Brunel International African Poetry Prize: A Dialogue With Sahro Ali

Sahro Ali is a Somali-Australian hybrid. Her work explores ghosts of the diaspora, memories and trauma. She is a managing editor at Kerosene Magazine, a fledgling literary magazine created by and for marginalized artists. Her work is forthcoming in an anthology of anti-Trump work called CONTRA, which will be published by Kerosene. She is inspired by the women in her life who encourage and cultivate radical writing. She hopes one day to make them proud. She tweets @sahroaIi.

This conversation took place in the cold, sweetspot of Gaborone, Botswana and the vibrant Victoria in Melbourne, Australia by Email.

Gaamangwe: Sahro, congratulations on being shortlisted for the Brunel International African Poetry Prize. What does it mean for you to be shortlisted?

Sahro: Thank you! I’m still trying to wrap my head around it, there were so many amazing and talented poets who entered. I didn’t really think I’d make the cut. The literary community is huge and it’s easy to get overwhelmed and feel like you’re not really a poet / writer if you’re not churning out something every day. For me it’s acknowledging that I am actually a writer. It’s easy to get lost in your own head sometimes.

Gaamangwe: It’s really exciting to read all of these works. What inspires your poetry?

Sahro: I’m in that early-stage of being a writer where all I can write about is my past experiences and trauma. Which results in crude imagery and language, and I feel like it’s jarring in certain poems. I have a lot of ugly truths to write about and that’s what inspires me to write most of the time. Things that people tend to shy away from and/or are tentative when approaching them. Using soft language to talk about something that’s inherently evil and harrowing is powerful but so is using crude language. It’s like you’re meeting it face to face, and seeing it for what it is, if that makes sense. Other things that inspire me are my friends and how unafraid they are in everything they do.

Gaamangwe: It’s really inspiring and empowering that at the early-stage of your writing, you are already going deep in your traumas. That really takes courage. What traumas from your past experiences are important for you to write about? What do you hope to illuminate about your ugly truths?

Sahro: I’m a daughter of immigrants and watching my parents struggle and try to make a living when I was younger was difficult. Especially as I got older, my parents were convinced I was this Anglicized devil. That’s the subject matter for some of my poems–being stuck between borderlines. To answer the second part of your question, I really don’t know. Right now it’s just acknowledging them and accepting them as they are.

Gaamangwe: Is the conviction that you are an Anglicized devil because of your sexuality? Can you talk to me about existing here and how that conviction affected your personal reality?
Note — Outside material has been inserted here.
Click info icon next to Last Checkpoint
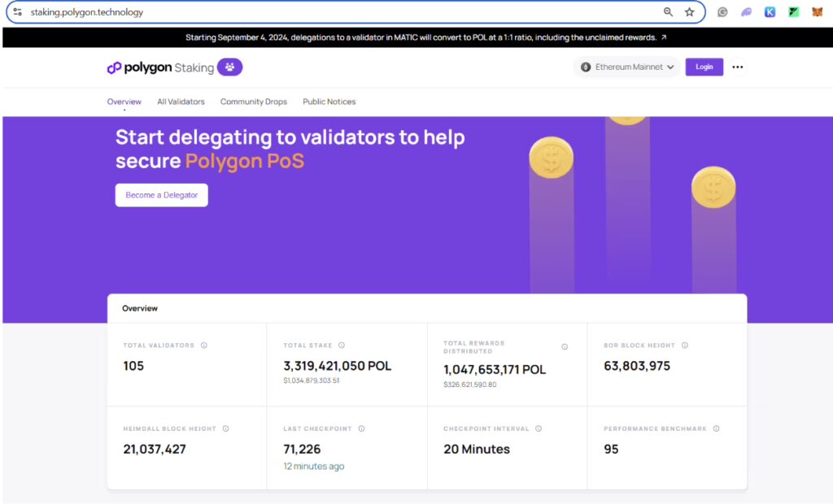 click(x=361, y=428)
Sahro: Yes, but it encompasses everything; me not wanting to adhere to Muslim dress codes, not knowing how to speak my native tongue, being bisexual. I was just constantly never meeting my parent’s expectations and their conclusion was ”Ok, you’re just Anglicized.” But in terms of my sexuality, that’s something that’s concealed in real life. I’ve only come out to my mum this year and before that I was closeted. I couldn’t even say the word ”gay” in real life. So I created my own space online and surrounded myself with other LGBT folk, it’s amazing. But once I go offline I’m hit with this toxic, homophobic environment where I have to control every word and movement. Even now, whenever I compliment women on TV, my mum side-eyes me and turns off the TV. Keeping to myself is something I’ve learnt in childhood, even if it’s the painful option. That’s the reality I live right now, to navigate this space as quietly as possible. Something I know I have in common with other young gay people.
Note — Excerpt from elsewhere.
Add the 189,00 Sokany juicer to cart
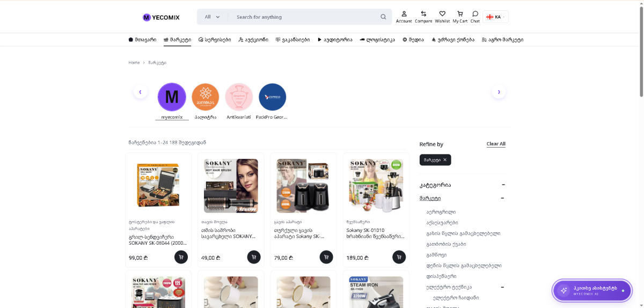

Gaamangwe: That’s a really difficult reality to exist in. You captured this difficulty in your poems; “Daughters” and “Dear Mother”. There is this kind of erasure, where the mother forces or attempts to make the speaker become who she wants her to become. It creates a double-life kind of thing. Did that make accepting your sexuality difficult? What has empowered you to get to the point where you could come out to your mother?
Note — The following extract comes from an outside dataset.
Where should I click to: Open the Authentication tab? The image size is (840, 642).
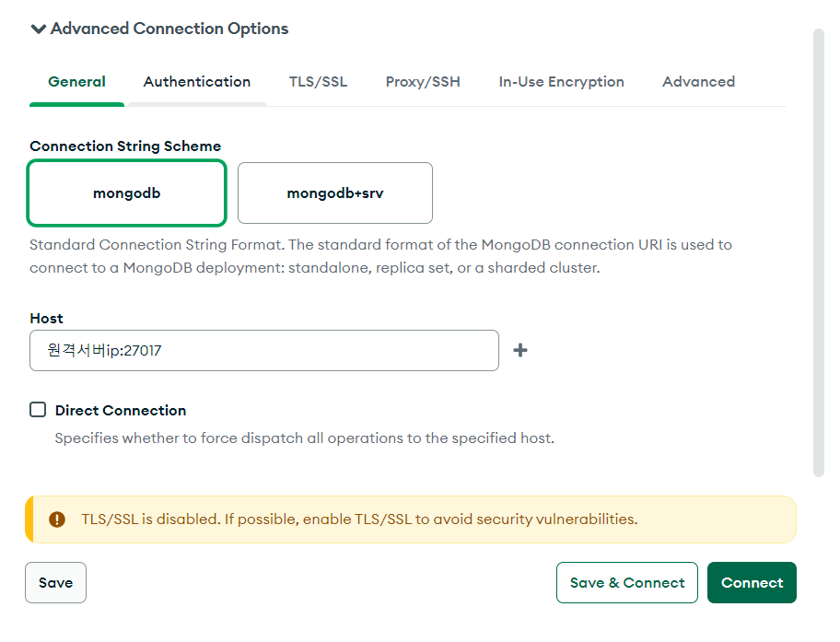(197, 82)
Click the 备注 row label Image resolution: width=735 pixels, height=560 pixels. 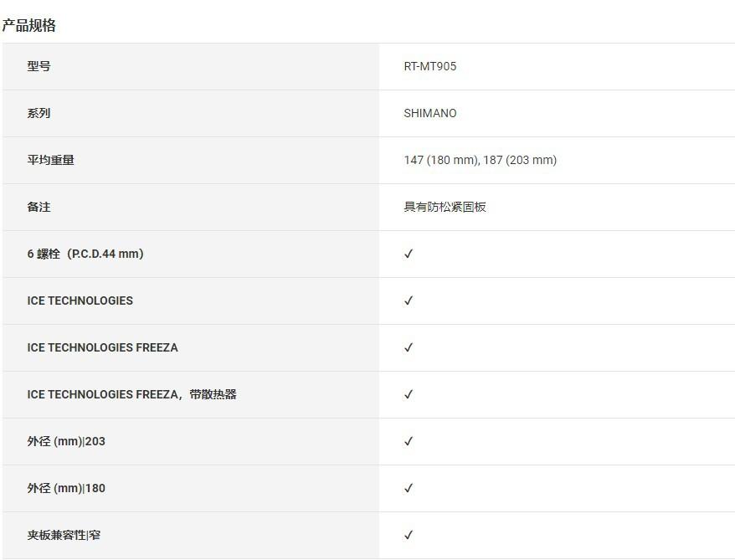[x=39, y=207]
Sahro: Oh yeah definitely, I went through that typical ”maybe I’m not gay, I’m just confused” stage when I was coming to terms with my sexuality. I had to unlearn so much internalized homophobia and it was a painful and uncomfortable process (which is common and inevitable when you’re unlearning anything). It was ten times harder because I’m Muslim and all my life I was fed these ideas that you couldn’t be both Muslim and gay. Once I gave myself a space, however small it was, I was able to explore my sexuality and think and reflect. And being around other like-minded young gay people was all the more liberating. Also, I’m a total coward and depended on twenty seconds of courage, which left me the instant I told my mum.

Gaamangwe: I do think that twenty seconds is all the courage you need. You are brave, because there was so much at stake here. Thank you Sahro, and all the best with Brunel International African Poetry Prize and your poetry.

NB: This interview is part of a collective book project with all the incredible and talented shortlisted poets for the 2017 Brunel International African Poetry Prize.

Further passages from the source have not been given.